Table 1 presents the characteristics of the study participants, stratified by smoking status. Smokers had a younger age (43.2 vs. 45.8 years), higher proportion of male (54.4% vs. 40.8%), lower education attainment (less than high school: 54.3% vs. 30.7%), and a higher proportion of annual household income of lower than USD 55,000 (67.4% vs. 39.3%) than non-smokers (p < 0.05). They were also less likely to have heard of MyPlate (21.0%vs. 29.7%) and had a lower ratio of family income to poverty (2.2 vs. 3.3) compared to non-smokers (p < 0.05). However, there were no significant differences in race/ethnicity between participants based on smoking status (p > 0.05).
Table 2 presents the Poisson regression analysis examining the relationship between diet behavior and smoking status. In model 1, the mean frequency of consuming meals not home-prepared for smokers decreased by a factor of 0.9 (a 10% decrease) and 0.8 (a 20% decrease) in the crude and adjusted models compared to non-smokers, respectively; however, both associations were non-significant (p-value > 0.1).
In model 2 (Table 2), the mean frequency of having ready-to-eat foods in the past 30 days for smokers increased by a factor of 1.2 (a 20% increase) in both the crude and adjusted models, with a non-significant association (p > 0.1) than non-smokers.
In model 3 (Table 2), the mean frequency of having frozen meals/pizzas in the past 30 days for smokers significantly increased by a factor of 1.9 (a 90% increase; 95% CI: 1.4, 2.6; p-value < 0.001) and 1.7 (a 70% increase; 95% CI: 1.8, 2.8; p-value: 0.03) in the crude and adjusted models compared to non-smokers.
Overall, the frequencies of consuming frozen meals and pizzas in the past 30 days were higher among smokers compared to non-smokers. However, there were no significant differences between smokers and non-smokers regarding the consumption of meals not prepared at home or ready-to-eat foods in the past 30 days. Frozen meals and pizzas are usually popular due to their convenience and low economic cost, which may partially explain the higher frequency of use observed among smokers.

4. Discussion

We found that there was no difference in the frequency of meals not home-prepared or ready-to-eat foods between smokers and non-smokers. However, the frequency of having frozen meals/pizzas (UPFs) was significantly higher among smokers than non-smokers. Although UPFs (e.g., frozen meals/pizzas) offer economic benefits with their affordability and convenience in preparation and access, they often contain excessive amounts of energy, sodium, and unhealthy fats, contributing to chronic diseases [29,30,54,55,56,57,58,59].

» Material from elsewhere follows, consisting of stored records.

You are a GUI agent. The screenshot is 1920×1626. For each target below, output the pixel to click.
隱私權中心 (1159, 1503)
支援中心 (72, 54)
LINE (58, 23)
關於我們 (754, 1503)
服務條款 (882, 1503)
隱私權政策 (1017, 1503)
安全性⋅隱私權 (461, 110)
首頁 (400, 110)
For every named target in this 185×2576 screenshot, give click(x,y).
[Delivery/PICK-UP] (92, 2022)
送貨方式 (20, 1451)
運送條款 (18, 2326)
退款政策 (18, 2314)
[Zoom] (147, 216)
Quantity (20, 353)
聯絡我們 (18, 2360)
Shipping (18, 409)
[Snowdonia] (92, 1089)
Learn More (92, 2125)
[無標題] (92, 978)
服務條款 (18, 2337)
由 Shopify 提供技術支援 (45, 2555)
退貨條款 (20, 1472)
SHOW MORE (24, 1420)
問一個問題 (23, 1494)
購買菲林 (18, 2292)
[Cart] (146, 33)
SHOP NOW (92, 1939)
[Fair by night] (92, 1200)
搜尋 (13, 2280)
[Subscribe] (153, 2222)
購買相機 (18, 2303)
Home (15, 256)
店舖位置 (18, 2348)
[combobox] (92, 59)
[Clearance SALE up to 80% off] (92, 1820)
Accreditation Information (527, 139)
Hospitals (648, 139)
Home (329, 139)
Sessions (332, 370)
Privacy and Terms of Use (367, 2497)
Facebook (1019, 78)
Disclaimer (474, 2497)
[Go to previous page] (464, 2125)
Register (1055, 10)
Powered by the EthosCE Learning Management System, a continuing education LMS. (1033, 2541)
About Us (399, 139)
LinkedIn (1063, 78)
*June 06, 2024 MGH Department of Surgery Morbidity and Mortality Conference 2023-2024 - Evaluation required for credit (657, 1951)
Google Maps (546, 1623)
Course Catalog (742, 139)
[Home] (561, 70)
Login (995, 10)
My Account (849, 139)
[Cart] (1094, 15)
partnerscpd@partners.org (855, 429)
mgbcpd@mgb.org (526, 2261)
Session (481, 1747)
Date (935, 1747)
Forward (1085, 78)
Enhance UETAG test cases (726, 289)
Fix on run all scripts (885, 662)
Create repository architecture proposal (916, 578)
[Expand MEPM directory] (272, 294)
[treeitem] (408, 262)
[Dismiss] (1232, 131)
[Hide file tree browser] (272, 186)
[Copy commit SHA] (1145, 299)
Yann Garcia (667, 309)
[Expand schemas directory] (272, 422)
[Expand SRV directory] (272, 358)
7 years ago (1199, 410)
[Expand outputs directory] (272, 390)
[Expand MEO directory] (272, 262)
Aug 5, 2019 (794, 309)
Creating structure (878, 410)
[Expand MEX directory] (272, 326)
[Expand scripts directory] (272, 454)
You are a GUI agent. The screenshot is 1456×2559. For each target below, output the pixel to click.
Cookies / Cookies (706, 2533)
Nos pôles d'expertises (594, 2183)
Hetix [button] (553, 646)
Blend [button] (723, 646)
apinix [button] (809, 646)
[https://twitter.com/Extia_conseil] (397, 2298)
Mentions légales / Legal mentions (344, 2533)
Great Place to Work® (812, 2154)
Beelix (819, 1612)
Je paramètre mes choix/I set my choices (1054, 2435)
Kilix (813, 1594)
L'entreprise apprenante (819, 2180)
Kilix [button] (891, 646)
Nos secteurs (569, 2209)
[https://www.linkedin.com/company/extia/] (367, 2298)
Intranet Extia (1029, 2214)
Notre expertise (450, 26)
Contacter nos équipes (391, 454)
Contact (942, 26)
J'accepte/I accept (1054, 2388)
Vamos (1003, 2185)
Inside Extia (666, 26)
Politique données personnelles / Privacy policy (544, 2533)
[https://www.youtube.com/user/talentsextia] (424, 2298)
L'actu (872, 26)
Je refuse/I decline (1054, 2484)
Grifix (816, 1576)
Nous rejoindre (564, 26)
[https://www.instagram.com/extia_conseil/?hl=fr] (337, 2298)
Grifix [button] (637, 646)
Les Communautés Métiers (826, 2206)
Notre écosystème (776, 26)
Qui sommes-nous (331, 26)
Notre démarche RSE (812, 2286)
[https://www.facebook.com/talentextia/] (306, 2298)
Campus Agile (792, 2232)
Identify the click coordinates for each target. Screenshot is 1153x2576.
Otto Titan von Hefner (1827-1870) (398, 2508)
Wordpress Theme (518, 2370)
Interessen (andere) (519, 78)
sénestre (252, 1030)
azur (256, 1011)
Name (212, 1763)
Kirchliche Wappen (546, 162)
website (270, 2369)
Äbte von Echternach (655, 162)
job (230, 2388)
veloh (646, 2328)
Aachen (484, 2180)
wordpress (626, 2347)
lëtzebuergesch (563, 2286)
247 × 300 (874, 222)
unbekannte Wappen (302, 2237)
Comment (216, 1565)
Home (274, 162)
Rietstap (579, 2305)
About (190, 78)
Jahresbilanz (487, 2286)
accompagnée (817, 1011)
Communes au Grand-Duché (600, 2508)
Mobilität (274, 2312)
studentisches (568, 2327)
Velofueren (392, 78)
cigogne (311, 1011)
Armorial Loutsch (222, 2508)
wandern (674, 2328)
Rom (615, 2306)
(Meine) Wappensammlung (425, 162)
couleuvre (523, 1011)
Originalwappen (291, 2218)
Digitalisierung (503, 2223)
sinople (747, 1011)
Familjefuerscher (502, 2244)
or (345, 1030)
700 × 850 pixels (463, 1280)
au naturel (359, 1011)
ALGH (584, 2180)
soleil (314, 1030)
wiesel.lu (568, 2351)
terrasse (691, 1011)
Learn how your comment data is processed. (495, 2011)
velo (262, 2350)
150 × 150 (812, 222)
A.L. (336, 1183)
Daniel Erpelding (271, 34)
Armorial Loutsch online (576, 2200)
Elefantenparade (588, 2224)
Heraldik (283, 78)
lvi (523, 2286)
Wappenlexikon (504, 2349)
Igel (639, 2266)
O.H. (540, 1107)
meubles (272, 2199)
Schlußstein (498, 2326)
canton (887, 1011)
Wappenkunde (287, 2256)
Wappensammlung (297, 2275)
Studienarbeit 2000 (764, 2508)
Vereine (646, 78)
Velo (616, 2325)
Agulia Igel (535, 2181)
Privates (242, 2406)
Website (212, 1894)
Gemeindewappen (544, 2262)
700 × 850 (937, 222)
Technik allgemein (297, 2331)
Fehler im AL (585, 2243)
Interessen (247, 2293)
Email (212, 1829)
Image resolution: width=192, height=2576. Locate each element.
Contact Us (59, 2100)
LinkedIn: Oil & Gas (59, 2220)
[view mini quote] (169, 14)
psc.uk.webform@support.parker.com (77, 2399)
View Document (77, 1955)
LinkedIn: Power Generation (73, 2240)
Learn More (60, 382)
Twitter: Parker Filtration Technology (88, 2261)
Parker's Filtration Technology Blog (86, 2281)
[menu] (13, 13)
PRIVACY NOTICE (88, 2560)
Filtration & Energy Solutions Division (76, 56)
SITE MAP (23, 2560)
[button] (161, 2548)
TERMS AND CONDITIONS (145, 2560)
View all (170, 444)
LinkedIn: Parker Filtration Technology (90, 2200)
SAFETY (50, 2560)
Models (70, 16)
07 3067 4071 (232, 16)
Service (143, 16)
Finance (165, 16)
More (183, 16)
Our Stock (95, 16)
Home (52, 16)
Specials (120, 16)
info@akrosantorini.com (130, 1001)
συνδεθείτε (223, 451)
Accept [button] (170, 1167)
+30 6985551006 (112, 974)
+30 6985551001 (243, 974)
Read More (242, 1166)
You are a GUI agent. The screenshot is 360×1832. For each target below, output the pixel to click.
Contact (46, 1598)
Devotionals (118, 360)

The FDA’s initiatives to reduce nicotine content (RNC) and ban menthol in cigarettes are essential steps in combating nicotine addiction and reducing smoking initiation, particularly among youths and marginalized communities. However, tobacco may not be the sole lifestyle factor that contributes to the adverse health outcomes observed in cigarette smokers. UPFs, prevalent in the American diet and characterized by their high sugar, sodium, and fat content, along with inadequate nutrient profiles [59,60,61,62], also pose significant health risks to the public. The frequent consumption of UPFs is associated with chronic diseases, such as cardiovascular disease, type 2 diabetes, and cancer [26,27,29,30,31], exacerbating health disparities, especially among smokers from low socioeconomic backgrounds.
Of particular concern is the upward trend in UPF consumption among US adults from 2001–2002 to 2017–2018, with rates climbing from 53.5% to 57.0% [63]. Similarly, a steadily rising trend is observed in US youths, with the estimated percentage of total energy from UPFs consumption increasing from 61.4% to 67.0% from 1999 to 2018 [64]. This trend is particularly striking among non-Hispanic Black youths, where the consumption rate of UPFs surged from 62.2% to 72.5% [64].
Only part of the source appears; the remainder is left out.